Falcon2-11B Technical Report

Quentin Malartic,Nilabhra Roy Chowdhury,Ruxandra Cojocaru,Mugariya Farooq,Giulia Campesan,Yasser Abdelaziz Dahou Djilali,Sanath Narayan,Ankit Singh,Maksim Velikanov,Basma El Amel Boussaha,Mohammed Al-Yafeai,Hamza Alobeidli,Leen Al Qadi,Mohamed El Amine Seddik,Kirill Fedyanin,Reda Alami,Hakim Hacid
2024-07-20
Abstract:We introduce Falcon2-11B, a foundation model trained on over five trillion tokens, and its multimodal counterpart, Falcon2-11B-vlm, which is a vision-to-text model. We report our findings during the training of the Falcon2-11B which follows a multi-stage approach where the early stages are distinguished by their context length and a final stage where we use a curated, high-quality dataset.
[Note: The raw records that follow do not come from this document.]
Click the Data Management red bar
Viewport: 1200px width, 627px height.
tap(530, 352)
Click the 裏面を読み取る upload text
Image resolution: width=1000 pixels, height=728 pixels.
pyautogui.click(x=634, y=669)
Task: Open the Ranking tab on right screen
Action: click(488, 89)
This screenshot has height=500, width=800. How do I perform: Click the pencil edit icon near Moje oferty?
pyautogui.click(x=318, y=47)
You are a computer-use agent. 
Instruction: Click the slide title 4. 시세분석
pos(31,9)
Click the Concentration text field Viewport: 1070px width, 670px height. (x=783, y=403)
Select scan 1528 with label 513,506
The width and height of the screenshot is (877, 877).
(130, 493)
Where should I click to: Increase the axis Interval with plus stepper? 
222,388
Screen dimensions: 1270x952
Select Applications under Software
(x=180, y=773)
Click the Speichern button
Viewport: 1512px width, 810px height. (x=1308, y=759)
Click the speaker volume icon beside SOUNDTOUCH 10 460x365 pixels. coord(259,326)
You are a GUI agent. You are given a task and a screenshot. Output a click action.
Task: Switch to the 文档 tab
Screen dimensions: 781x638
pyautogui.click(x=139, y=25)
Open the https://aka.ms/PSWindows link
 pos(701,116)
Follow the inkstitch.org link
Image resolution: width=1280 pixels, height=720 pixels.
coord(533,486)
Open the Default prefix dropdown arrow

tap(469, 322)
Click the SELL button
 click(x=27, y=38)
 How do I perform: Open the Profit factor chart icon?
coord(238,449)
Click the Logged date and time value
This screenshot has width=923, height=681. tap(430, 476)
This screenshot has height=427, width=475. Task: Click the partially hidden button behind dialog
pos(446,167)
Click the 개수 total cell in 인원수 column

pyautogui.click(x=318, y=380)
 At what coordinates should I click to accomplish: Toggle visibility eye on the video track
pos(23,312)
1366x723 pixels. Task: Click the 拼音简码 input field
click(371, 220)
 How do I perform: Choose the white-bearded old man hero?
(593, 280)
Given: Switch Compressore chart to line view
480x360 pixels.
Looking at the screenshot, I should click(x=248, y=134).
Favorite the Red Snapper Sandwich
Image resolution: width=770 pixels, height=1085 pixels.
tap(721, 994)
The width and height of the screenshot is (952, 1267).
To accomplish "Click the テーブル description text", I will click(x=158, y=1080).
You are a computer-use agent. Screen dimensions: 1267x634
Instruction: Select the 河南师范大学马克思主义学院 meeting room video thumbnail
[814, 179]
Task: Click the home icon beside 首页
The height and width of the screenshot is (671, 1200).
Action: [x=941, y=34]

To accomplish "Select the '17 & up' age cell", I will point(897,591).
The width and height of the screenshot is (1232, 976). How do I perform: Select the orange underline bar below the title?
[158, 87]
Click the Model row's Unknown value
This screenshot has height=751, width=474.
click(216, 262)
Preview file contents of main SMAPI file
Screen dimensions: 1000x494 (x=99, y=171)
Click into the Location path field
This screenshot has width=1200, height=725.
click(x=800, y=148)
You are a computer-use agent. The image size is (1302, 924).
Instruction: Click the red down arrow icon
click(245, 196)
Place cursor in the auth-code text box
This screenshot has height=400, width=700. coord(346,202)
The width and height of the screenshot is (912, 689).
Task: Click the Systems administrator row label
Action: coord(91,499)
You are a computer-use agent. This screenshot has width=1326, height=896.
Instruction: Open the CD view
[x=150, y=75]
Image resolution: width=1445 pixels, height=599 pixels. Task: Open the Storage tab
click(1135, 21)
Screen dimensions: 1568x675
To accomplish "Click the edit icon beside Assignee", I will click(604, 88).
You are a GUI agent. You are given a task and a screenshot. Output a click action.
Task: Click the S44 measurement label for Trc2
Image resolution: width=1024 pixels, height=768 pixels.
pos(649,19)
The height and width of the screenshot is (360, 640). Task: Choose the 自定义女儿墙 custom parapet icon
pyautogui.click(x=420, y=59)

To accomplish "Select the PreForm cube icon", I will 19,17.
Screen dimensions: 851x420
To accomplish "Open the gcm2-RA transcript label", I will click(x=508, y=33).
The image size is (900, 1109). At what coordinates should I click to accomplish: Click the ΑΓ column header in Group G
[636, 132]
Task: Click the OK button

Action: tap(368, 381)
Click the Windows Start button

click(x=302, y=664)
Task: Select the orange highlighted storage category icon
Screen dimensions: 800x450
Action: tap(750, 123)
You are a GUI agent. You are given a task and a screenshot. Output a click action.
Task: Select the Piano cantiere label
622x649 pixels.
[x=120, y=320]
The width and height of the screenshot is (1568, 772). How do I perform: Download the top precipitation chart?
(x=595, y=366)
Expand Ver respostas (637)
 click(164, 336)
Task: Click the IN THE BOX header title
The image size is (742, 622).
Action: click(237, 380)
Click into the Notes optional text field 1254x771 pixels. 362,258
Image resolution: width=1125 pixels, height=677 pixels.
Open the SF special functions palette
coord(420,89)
Additionally, we report the effect of doubling the batch size mid-training and how training loss spikes are affected by the learning rate. The downstream performance of the foundation model is evaluated on established benchmarks, including multilingual and code datasets. The foundation model shows strong generalization across all the tasks which makes it suitable for downstream finetuning use cases. For the vision language model, we report the performance on several benchmarks and show that our model achieves a higher average score compared to open-source models of similar size. The model weights and code of both Falcon2-11B and Falcon2-11B-vlm are made available under a permissive license.
Computation and Language,Computer Vision and Pattern Recognition
What problem does this paper attempt to address?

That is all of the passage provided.